What to work on: How many lines in the records below contain the word "computer"? Answer with the number and nothing else.

Data records:
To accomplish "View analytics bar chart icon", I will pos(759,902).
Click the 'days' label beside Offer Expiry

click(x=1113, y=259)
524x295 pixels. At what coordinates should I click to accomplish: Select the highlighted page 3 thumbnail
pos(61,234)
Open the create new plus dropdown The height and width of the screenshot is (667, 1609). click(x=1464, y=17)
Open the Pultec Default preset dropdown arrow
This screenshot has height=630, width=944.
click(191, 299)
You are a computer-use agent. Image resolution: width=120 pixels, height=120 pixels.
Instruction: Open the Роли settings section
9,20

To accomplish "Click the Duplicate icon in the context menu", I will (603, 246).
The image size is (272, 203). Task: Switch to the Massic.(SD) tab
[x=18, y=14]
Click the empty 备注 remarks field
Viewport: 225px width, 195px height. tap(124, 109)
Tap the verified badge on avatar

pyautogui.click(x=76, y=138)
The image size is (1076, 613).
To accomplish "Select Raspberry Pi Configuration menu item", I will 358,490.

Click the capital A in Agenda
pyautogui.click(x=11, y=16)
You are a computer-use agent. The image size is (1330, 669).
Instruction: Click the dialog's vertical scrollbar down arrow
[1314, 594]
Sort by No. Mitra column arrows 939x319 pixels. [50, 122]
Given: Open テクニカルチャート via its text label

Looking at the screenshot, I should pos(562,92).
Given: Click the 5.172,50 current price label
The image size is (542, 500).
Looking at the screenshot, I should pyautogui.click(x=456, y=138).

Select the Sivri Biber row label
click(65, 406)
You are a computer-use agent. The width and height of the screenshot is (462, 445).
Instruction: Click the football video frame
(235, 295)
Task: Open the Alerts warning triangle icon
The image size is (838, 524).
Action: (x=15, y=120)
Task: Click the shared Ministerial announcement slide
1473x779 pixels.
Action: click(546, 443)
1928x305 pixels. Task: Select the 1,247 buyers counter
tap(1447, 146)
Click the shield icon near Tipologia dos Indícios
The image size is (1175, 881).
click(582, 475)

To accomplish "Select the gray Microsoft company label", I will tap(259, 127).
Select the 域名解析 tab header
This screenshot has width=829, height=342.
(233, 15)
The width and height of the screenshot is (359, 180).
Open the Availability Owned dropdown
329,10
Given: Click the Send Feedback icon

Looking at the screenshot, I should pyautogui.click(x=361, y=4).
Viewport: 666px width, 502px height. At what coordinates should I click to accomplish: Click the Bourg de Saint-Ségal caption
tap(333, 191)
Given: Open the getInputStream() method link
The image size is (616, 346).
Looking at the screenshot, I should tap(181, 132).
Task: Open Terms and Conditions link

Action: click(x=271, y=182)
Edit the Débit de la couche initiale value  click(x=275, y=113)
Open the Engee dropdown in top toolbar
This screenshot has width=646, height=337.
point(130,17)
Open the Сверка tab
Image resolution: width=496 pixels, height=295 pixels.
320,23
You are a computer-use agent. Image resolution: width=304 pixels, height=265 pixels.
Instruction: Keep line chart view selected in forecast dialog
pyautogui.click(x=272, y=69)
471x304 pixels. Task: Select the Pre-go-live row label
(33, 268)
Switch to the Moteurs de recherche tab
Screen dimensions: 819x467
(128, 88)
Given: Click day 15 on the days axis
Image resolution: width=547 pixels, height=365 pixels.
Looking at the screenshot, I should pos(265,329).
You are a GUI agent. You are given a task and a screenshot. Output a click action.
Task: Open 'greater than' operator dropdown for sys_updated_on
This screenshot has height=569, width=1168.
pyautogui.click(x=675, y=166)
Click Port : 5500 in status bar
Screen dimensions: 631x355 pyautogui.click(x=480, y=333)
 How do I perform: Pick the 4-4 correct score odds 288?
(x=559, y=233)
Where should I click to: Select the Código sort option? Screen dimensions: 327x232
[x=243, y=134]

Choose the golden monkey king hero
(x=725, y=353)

Answer box: 4